WHAT TO WORK ON → In the entries that follow, the lines from the one with "HCG (30, 69)" through the one with "Matteo (15, 1773)" are the ones to write out, exactly and with both ends included. Nothing else should appear.

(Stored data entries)

_ _ _ _ _ _ _

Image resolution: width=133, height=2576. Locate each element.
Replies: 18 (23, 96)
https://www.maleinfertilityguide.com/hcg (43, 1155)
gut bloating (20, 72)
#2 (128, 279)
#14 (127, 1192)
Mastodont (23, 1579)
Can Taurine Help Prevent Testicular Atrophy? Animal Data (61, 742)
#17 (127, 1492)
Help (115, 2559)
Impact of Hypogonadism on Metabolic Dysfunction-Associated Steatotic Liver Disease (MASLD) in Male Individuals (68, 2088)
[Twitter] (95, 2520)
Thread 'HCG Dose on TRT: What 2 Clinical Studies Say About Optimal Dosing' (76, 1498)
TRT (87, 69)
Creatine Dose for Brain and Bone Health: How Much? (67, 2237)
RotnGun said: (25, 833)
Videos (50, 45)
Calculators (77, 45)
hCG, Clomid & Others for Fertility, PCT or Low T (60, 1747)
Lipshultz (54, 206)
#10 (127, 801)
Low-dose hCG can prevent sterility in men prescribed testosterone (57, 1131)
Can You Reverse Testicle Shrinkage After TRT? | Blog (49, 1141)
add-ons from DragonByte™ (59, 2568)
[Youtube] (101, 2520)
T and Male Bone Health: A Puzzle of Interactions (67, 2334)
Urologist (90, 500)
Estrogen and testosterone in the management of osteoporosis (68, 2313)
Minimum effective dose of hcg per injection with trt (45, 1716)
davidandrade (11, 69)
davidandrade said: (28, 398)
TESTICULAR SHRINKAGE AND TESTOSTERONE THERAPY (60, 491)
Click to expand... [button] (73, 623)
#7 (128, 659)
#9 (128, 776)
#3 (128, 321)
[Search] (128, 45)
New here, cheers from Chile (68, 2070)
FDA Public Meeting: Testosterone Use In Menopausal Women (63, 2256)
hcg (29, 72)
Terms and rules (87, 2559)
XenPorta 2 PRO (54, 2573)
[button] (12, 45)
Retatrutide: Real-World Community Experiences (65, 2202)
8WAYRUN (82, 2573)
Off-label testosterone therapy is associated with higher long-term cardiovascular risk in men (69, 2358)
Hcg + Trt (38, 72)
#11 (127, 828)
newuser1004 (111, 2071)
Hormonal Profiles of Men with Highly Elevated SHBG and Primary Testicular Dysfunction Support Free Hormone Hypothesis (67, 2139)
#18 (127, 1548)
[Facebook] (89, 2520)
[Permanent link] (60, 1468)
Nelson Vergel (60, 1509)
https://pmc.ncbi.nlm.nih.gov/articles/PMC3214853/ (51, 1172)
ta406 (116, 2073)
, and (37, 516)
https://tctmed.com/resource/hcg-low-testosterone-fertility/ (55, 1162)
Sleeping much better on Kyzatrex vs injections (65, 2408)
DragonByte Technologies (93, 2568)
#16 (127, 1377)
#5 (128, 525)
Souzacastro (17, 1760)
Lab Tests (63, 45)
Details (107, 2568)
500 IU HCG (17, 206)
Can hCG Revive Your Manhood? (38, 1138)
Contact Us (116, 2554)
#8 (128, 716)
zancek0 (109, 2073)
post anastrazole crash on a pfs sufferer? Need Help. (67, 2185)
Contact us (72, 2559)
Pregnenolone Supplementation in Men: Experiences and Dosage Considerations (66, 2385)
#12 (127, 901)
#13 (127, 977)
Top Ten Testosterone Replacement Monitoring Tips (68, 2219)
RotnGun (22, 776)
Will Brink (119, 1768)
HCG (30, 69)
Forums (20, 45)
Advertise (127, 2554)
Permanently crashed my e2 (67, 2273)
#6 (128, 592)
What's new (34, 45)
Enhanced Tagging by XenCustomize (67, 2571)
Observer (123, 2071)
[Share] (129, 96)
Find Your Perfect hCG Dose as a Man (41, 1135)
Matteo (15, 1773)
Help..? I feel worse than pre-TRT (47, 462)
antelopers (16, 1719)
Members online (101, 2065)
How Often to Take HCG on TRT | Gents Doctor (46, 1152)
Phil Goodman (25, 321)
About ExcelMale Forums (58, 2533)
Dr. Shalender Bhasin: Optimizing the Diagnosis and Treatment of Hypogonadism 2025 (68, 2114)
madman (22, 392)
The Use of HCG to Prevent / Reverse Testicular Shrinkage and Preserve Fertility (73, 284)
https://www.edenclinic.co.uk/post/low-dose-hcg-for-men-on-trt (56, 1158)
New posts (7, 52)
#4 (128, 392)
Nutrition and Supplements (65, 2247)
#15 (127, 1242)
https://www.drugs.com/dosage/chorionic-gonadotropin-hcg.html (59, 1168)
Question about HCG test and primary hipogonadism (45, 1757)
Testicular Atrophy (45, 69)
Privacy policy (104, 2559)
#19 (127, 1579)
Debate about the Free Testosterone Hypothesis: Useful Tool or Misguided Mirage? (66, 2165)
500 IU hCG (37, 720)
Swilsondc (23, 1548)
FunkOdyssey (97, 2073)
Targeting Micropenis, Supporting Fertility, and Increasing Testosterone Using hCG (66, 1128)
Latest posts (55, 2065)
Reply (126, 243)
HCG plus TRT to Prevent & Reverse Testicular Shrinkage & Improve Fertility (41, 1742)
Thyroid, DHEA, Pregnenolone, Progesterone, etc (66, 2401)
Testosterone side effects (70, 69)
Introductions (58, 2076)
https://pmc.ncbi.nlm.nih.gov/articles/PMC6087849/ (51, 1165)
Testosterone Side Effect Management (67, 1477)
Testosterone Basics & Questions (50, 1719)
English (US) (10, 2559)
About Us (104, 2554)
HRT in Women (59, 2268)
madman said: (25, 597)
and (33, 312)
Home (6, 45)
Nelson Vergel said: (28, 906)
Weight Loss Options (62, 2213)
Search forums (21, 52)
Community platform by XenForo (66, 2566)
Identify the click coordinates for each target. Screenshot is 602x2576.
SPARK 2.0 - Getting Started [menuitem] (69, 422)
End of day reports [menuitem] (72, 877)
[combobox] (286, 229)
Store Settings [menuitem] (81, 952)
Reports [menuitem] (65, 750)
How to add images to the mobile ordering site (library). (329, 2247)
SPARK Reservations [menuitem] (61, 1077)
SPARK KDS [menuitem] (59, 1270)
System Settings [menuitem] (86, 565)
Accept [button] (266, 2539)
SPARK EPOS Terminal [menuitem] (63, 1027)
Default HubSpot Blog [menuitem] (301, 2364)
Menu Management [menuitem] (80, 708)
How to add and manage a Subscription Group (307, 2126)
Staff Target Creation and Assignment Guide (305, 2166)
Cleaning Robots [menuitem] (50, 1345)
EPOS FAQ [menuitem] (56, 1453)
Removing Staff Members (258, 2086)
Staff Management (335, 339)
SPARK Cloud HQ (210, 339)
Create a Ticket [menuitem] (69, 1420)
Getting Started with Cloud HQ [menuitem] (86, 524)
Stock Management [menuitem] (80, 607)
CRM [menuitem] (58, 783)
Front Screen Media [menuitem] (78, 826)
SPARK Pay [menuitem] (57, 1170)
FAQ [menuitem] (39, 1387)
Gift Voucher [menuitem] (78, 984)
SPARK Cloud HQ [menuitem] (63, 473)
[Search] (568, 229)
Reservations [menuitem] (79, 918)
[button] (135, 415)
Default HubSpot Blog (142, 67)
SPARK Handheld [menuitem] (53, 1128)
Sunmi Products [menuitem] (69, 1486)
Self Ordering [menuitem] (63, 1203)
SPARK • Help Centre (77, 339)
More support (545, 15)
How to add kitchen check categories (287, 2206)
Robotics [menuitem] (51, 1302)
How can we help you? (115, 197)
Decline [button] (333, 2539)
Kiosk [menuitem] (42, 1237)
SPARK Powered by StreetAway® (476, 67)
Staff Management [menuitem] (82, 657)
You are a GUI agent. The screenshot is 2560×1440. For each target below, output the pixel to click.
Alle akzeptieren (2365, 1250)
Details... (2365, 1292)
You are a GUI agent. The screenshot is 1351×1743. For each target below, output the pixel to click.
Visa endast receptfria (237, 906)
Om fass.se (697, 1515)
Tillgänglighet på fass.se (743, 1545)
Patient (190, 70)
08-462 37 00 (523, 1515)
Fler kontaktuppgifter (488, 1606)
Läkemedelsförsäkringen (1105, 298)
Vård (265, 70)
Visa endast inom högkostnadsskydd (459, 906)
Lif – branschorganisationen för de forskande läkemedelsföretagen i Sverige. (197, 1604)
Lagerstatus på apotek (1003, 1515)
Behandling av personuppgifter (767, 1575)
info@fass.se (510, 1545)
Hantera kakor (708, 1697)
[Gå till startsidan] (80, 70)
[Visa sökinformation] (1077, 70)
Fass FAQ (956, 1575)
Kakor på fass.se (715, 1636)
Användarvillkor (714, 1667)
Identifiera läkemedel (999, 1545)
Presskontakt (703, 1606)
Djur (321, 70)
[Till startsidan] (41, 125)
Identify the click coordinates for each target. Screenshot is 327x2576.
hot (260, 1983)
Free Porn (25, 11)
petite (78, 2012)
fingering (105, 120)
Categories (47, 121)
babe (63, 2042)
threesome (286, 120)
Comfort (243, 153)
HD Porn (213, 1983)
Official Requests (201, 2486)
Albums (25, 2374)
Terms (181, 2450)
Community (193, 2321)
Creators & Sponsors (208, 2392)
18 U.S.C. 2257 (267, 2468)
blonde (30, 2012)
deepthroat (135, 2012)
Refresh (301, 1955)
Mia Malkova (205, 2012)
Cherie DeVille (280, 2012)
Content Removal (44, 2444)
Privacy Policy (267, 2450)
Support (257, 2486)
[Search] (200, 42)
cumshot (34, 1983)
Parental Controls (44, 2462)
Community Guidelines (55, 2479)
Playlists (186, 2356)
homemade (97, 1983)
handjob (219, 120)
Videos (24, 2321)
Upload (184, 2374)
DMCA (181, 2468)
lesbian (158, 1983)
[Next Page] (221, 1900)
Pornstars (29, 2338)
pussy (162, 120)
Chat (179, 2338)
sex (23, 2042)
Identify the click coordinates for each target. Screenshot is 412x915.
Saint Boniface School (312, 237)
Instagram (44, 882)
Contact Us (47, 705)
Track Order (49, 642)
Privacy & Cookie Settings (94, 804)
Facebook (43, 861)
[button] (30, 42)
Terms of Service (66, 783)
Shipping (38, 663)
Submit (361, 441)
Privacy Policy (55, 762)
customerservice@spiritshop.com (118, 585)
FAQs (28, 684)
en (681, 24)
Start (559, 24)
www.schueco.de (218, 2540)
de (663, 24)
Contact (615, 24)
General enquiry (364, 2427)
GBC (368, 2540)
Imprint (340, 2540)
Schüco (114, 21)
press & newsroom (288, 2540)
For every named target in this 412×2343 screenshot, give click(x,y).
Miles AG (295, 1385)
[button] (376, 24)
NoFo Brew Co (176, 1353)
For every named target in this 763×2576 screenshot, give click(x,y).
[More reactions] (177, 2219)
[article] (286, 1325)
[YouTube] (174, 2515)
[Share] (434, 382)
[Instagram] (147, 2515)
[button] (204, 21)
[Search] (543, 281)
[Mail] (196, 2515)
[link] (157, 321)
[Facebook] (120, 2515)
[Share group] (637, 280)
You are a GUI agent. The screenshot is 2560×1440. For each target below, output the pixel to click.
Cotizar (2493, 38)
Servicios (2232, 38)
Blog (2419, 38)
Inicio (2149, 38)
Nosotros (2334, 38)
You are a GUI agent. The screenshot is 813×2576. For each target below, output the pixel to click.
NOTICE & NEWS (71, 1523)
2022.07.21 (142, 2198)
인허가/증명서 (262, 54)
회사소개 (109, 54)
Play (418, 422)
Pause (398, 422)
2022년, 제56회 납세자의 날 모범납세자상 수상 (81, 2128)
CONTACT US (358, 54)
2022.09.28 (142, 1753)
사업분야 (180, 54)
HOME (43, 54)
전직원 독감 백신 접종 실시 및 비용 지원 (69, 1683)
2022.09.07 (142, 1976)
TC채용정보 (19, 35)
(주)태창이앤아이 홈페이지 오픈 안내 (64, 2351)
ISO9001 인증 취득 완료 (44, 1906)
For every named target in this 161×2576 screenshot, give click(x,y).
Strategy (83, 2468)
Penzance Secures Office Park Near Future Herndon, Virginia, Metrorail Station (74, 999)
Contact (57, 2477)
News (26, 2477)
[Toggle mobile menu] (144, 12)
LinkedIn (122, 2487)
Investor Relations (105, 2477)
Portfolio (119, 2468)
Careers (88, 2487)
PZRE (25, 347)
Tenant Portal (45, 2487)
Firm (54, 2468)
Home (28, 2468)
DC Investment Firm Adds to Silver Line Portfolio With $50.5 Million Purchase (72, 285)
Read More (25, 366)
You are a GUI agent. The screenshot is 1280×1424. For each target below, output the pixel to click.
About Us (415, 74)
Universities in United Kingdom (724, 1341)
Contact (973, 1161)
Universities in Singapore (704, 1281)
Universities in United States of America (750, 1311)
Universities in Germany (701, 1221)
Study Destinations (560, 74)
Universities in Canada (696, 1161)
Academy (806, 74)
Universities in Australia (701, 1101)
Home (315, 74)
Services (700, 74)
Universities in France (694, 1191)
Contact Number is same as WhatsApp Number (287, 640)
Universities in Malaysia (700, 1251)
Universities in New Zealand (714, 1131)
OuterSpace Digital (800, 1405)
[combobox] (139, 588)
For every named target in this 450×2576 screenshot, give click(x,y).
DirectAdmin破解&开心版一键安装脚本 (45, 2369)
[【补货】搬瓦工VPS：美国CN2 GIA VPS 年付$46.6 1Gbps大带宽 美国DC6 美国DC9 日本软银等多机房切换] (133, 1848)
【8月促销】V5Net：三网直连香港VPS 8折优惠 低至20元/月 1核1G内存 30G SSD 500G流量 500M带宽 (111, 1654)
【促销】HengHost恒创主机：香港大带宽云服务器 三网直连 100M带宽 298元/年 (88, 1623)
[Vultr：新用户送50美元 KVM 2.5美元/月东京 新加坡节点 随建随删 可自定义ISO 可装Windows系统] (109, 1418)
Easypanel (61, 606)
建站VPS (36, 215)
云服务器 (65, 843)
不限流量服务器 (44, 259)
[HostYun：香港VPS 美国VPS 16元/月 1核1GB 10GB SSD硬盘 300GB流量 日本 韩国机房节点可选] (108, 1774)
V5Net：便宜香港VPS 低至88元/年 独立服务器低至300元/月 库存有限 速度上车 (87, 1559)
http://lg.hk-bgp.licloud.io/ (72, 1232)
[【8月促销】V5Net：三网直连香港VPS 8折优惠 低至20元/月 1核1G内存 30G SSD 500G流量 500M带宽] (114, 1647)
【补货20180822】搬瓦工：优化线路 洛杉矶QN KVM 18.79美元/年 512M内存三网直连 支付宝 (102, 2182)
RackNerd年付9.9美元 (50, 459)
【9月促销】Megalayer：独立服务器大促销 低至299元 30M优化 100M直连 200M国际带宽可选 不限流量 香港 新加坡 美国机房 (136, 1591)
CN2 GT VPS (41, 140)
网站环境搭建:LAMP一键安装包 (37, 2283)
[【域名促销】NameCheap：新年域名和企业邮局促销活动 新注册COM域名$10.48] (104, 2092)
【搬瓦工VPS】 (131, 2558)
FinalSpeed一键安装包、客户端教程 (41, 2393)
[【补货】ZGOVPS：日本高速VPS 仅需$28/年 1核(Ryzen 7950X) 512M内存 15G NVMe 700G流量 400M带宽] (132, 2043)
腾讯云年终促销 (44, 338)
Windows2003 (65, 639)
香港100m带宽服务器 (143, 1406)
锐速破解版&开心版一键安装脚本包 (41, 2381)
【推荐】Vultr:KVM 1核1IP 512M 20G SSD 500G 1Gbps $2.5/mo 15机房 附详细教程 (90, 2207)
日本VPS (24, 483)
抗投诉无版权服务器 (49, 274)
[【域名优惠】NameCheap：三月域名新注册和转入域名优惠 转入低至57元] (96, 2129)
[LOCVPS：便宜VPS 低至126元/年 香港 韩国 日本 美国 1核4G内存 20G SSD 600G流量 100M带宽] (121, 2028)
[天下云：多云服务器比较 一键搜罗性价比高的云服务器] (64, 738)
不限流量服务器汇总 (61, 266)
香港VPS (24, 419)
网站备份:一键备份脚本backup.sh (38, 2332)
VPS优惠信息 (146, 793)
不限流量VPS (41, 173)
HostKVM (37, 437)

_ _ _ _ _ _ _

RESULT OF THE TASK →
HCG (30, 69)
Forums (20, 45)
Advertise (127, 2554)
Permanently crashed my e2 (67, 2273)
#6 (128, 592)
What's new (34, 45)
Enhanced Tagging by XenCustomize (67, 2571)
Observer (123, 2071)
[Share] (129, 96)
Find Your Perfect hCG Dose as a Man (41, 1135)
Matteo (15, 1773)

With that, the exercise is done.